►
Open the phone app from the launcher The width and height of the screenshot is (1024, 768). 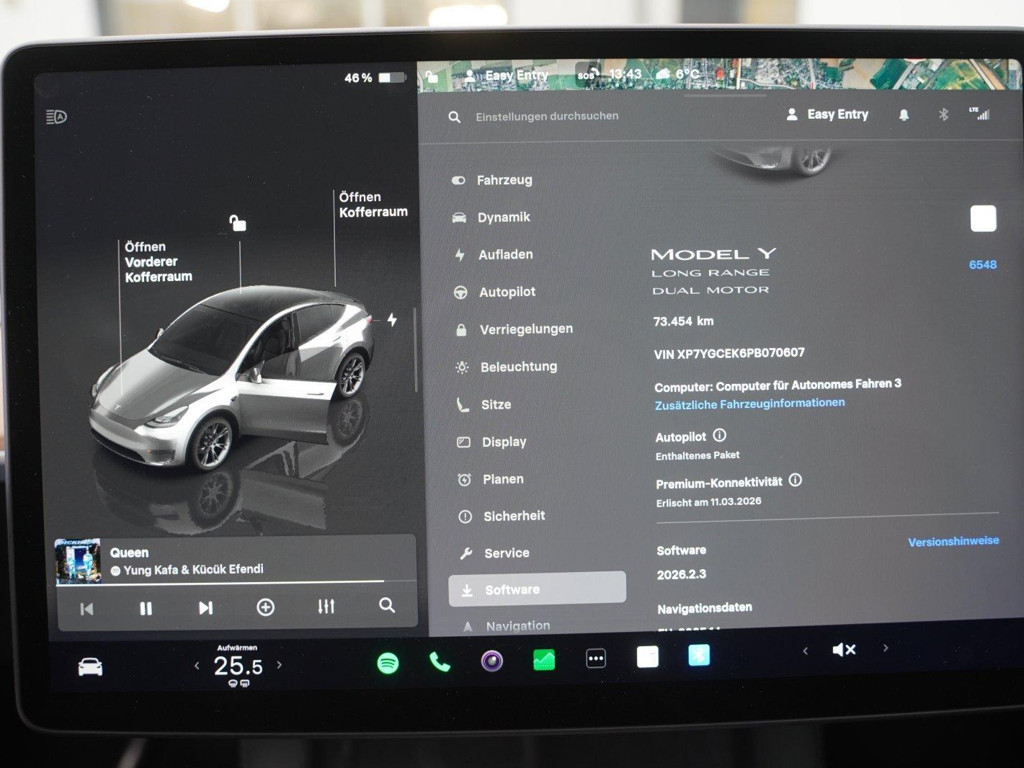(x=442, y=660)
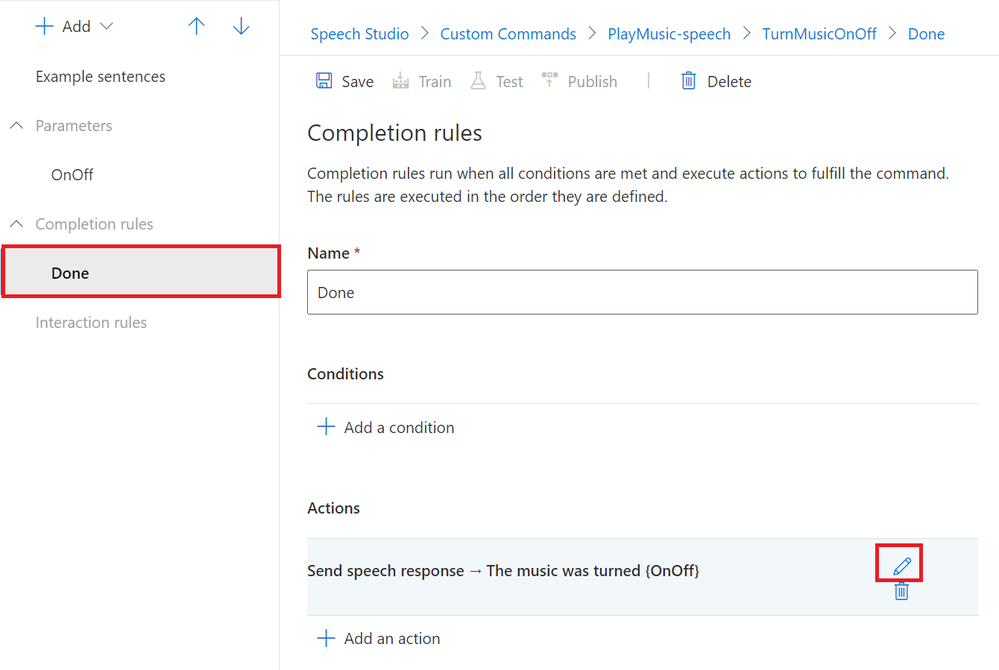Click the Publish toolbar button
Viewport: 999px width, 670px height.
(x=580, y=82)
◄
►
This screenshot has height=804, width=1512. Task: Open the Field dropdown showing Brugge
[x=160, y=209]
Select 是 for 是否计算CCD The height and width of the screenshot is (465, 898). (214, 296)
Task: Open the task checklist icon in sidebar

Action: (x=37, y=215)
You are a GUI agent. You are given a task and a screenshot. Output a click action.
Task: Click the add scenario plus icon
◄
WHAT IS BEING ASKED>
Copy back the listing above exactly, but only from the line with "Select 是 for" through the line with "Task: Click the add scenario plus icon", both ends included.

COMPLETED EXERCISE>
Select 是 for 是否计算CCD The height and width of the screenshot is (465, 898). (214, 296)
Task: Open the task checklist icon in sidebar

Action: (x=37, y=215)
You are a GUI agent. You are given a task and a screenshot. Output a click action.
Task: Click the add scenario plus icon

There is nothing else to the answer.